Tanzania Ruvuma Peaberry
One Real 16oz. Pound
Peaberry lovers, rejoice! Tanzania Peaberry is back!
Prepare yourself for the Peaberry of the Year - This is coffee candy!
Tanzania Ruvuma Peaberry is a fantastic example of washed, mild African coffee with a flavor that is simply impossible to beat. It is grown on farms in Tanzania's southern highlands, where the bulk of production comes from small, family-owned farms with just a few acres of land.
Tanzania Ruvuma Peaberry has a sweet vanilla bean aroma with hints of tobacco. Candied lemon zest fills the cup at the first sip, mellowing into chocolate with a full, velvety mouthfeel. The finish is pleasing, with lingering spice and raw cacao. This coffee has a fantastic character.
The rounder "peaberry" shape grows from the maturation of one seed per cherry rather than the typical two seeds. These seeds are sorted during milling and considered distinct in their flavor profiles.
I know you're waiting for it. Get some today!
Aroma: Sweet, vanilla bean, hints of tobacco
Body: Candied lemon zest, velvety chocolate, lemon citrus mouthfeel
Finish: Lingering spice and raw cacao
About this Coffee
GROWER: Smallholder farmers from the Mbinga District
REGION: Mbinga District, Ruvuma Region, Tanzania
ALTITUDE: 1,200 – 1,800 meters
PROCESS: Fully washed and dried on raised beds
VARIETY: N5, N39 (Bourbon)
HARVEST: September - February
SOIL: Volcanic loam
CERTIFICATION: Conventional
Tanzania RFA Ruvuma Fully Washed Peaberry is sourced from family-owned farms organized around Soochak Bush and Tropex, two companies that began collaborating in 1999 to improve coffee production in the Mbinga district of Tanzania.

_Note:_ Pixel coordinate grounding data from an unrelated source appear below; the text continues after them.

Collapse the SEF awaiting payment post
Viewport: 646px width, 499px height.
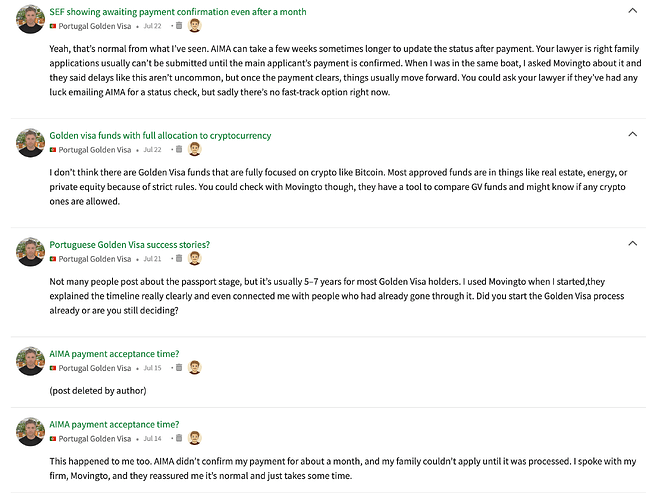(631, 11)
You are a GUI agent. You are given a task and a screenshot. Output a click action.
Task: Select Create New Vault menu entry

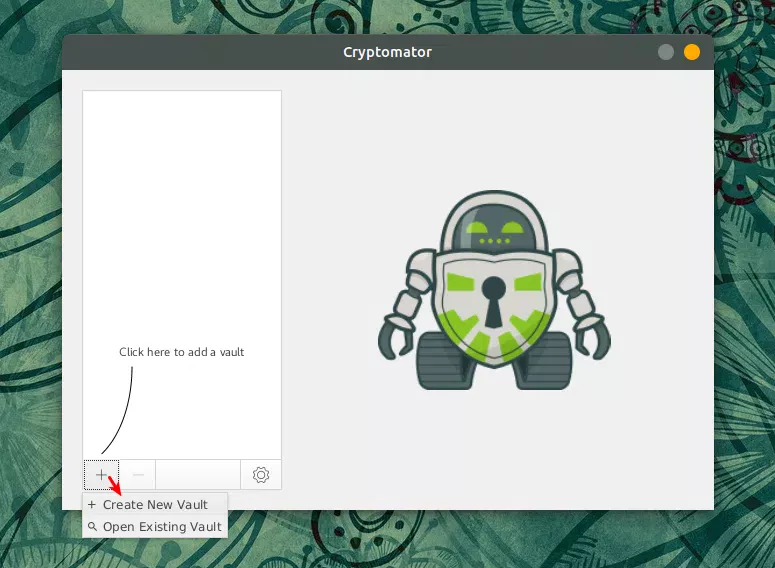tap(155, 505)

The Mbinga district is located in the southwestern corner of the Ruvuma region and shares a border with Mozambique and Lake Nyasa (also called Lake Malawi), one of the African Great Lakes known for its rich diversity of wildlife.
Soochak Bush and Tropex provide critical support to the small producers, including the operation of a dry mill and logistics to transport and export coffee from the port city of Dar es Salaam, more than 1000 kilometers from the Mbinga district.
Soochak Bush and Tropex have rehabilitated eight existing wet mills, built 13 new centralized wet mills, and built another eight micro-wet mills to improve post-harvest processing.
Cherries are hand sorted, soaked so floaters can be removed, depulped, fermented for 2 to 3 days, washed in channels, dried on raised beds, and then sorted again at the dry mill. Farmers are paid for parchment during the harvest and paid a share of profits after export.